Klotho is involved in vascular health. We aimed to analyse in a cross-sectional study the relationship between Klotho and human coronary artery disease (CAD). The study included 371 subjects who underwent coronary angiography and 70 patients who underwent elective cardiac surgery recruited between May 2008 and June 2009. The presence and severity (stenosis index) of CAD, cardiovascular risk factors, Klotho gene expression in the thoracic aorta, and serum soluble Klotho concentrations were evaluated. The soluble Klotho concentration was lower (p<0.001) in patients with significant CAD (n=233). The maximal stenosis observed in every epicardial artery and the stenosis severity index was significantly lower in patients within the higher soluble Klotho concentrations (p<0.0001). Multiple regression analysis showed that serum Klotho concentrations were inverse and significantly associated with CAD (adjusted R(2)=0.67, p<0.001).
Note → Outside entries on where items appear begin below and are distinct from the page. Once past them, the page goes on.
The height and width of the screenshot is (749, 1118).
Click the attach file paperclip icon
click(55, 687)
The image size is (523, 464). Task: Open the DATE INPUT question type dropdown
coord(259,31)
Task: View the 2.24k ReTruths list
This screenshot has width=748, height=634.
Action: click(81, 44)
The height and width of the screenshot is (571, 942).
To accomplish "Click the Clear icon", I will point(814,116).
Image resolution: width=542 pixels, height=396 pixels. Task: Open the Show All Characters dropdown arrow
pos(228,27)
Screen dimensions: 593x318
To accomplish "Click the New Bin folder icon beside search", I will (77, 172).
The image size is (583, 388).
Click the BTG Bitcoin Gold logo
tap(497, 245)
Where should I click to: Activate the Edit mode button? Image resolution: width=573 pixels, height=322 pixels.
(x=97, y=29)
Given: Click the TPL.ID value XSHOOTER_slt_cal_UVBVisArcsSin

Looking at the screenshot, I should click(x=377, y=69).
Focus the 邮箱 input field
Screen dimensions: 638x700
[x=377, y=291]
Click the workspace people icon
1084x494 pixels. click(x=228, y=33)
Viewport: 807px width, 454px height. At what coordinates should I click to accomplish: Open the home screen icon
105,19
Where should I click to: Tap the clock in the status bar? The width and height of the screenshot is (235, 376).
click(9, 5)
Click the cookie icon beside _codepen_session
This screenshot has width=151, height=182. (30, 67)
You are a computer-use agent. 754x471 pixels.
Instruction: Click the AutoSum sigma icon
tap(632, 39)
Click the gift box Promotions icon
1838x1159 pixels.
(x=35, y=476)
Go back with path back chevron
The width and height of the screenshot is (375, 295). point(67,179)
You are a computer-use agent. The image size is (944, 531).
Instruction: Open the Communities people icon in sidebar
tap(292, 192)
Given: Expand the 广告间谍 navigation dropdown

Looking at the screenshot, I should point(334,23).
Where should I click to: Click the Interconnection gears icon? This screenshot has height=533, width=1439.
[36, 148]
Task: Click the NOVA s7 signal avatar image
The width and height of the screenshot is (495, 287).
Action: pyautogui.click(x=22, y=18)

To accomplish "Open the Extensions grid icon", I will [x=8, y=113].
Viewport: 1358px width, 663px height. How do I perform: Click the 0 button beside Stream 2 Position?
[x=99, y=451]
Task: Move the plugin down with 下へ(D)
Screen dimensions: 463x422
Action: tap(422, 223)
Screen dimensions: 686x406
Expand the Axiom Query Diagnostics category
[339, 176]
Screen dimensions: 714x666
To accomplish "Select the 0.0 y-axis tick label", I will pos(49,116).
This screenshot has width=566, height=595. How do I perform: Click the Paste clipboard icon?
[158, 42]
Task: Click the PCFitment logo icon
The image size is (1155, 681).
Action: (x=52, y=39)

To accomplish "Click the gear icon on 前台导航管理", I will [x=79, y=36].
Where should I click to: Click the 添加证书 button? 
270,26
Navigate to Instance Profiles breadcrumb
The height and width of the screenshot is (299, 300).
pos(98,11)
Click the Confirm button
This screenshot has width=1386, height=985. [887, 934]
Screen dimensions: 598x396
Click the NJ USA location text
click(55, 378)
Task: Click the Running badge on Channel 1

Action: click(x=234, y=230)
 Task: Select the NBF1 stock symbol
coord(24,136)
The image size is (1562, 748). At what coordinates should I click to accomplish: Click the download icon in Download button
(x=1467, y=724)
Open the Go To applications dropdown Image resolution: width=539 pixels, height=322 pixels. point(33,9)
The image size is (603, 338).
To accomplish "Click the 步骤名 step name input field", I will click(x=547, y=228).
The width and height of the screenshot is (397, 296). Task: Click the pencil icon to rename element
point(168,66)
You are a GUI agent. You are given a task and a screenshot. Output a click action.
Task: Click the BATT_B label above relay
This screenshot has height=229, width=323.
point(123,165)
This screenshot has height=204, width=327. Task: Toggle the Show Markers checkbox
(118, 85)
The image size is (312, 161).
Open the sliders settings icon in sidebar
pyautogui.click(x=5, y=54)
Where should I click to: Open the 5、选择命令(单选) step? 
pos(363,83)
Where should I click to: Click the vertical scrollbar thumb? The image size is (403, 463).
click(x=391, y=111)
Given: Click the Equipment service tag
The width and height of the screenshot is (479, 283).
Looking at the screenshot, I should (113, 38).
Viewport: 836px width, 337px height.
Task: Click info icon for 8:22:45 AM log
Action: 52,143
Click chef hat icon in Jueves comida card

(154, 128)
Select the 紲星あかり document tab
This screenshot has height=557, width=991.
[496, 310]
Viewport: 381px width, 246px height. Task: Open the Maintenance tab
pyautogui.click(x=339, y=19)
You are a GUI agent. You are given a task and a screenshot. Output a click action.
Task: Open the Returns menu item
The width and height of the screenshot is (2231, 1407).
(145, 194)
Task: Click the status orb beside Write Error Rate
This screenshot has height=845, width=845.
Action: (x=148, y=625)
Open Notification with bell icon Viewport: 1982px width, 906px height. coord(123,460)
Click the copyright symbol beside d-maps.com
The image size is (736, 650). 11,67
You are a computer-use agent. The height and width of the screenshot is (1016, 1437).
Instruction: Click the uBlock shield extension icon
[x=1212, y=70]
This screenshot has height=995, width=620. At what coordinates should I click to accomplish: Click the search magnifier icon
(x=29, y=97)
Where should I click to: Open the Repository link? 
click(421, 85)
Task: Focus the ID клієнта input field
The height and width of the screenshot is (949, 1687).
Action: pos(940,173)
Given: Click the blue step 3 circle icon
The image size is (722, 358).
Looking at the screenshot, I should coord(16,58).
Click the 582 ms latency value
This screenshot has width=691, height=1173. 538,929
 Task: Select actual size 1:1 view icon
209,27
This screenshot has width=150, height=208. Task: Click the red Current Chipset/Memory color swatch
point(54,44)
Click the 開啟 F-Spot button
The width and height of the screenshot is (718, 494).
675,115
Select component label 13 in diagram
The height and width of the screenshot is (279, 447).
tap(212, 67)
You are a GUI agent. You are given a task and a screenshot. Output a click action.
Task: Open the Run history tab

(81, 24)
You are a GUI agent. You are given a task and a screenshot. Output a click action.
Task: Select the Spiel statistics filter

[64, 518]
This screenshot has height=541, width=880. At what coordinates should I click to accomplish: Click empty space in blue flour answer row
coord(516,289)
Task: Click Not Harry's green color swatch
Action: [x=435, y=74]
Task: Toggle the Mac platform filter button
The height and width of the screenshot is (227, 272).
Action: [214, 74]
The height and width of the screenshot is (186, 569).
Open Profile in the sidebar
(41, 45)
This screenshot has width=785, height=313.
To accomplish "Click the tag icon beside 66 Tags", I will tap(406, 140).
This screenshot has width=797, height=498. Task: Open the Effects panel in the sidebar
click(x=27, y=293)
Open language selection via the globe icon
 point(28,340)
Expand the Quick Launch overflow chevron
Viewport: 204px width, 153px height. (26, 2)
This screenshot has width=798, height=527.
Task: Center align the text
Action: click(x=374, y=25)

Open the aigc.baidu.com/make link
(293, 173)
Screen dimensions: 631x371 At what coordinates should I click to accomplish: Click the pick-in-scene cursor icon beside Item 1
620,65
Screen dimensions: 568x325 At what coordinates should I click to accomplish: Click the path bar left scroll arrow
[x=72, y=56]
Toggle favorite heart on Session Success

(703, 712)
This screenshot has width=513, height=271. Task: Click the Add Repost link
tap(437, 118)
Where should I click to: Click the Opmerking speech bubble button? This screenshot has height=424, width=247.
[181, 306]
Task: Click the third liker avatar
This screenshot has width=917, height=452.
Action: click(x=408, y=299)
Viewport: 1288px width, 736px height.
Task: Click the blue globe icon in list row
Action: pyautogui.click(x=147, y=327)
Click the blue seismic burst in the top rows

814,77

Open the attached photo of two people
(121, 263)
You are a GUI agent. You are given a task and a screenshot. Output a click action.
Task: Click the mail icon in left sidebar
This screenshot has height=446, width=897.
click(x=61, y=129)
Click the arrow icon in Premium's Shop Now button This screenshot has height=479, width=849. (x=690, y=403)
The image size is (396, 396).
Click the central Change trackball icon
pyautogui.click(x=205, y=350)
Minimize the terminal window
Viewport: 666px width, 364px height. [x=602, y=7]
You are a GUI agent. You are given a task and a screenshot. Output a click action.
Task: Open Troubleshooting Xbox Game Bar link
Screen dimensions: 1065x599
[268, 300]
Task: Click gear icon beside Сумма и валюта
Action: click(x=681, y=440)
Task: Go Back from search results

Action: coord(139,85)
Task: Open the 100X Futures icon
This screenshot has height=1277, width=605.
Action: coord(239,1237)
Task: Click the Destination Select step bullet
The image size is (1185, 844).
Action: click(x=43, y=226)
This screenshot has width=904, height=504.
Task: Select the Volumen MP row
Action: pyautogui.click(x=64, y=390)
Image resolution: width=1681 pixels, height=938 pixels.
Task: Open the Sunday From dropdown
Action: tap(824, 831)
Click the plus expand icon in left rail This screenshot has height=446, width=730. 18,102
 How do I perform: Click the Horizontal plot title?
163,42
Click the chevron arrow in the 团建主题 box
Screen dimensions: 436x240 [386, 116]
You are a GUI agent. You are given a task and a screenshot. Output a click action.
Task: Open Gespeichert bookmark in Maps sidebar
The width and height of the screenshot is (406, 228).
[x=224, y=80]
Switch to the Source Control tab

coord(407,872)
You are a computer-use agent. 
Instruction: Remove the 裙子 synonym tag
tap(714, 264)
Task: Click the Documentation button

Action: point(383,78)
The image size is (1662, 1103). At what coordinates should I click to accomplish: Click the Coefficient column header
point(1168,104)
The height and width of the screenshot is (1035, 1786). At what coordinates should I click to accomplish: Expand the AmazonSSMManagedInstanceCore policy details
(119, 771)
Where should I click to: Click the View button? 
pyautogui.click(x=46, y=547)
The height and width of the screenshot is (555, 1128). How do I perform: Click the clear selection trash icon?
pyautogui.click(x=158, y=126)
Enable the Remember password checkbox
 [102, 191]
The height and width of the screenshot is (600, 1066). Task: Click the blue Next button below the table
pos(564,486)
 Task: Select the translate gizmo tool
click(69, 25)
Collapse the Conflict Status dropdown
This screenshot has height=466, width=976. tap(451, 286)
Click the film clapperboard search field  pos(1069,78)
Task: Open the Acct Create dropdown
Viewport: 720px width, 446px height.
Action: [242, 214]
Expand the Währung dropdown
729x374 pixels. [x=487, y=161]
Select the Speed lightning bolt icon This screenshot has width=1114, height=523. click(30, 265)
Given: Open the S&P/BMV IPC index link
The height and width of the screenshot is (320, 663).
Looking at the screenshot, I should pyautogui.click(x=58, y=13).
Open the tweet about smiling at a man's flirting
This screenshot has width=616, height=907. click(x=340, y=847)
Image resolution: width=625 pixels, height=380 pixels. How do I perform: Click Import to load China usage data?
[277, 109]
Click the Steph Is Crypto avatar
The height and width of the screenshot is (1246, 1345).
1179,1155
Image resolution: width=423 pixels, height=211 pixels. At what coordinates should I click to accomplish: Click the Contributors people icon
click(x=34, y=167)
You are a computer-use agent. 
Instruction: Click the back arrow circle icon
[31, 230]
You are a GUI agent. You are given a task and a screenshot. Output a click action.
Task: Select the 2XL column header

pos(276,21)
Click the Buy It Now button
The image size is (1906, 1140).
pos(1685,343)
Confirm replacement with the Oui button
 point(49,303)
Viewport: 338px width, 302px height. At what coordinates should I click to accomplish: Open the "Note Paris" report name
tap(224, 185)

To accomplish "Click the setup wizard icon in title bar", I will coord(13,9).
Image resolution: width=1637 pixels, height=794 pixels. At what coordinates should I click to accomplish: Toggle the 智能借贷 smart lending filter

Multivariate logistic regression analysis showed that risk factors for significant CAD included age, diabetes, smoking and inflammation, whereas high serum Klotho values were associated with a lower risk for CAD. Lower mRNA expression level of Klotho was observed in 46 patients with significant CAD, as compared with subjects without CAD (p=0.01). Logistic regression analysis showed that high Klotho gene expression was independently associated with lower risk for CAD. Patients with significant CAD present lower soluble concentrations of Klotho, as well as reduced levels of Klotho gene expression in the vascular wall. Reduced serum Klotho concentrations and decreased vascular Klotho gene expression were associated with the presence and severity of CAD independently of established cardiovascular risk factors.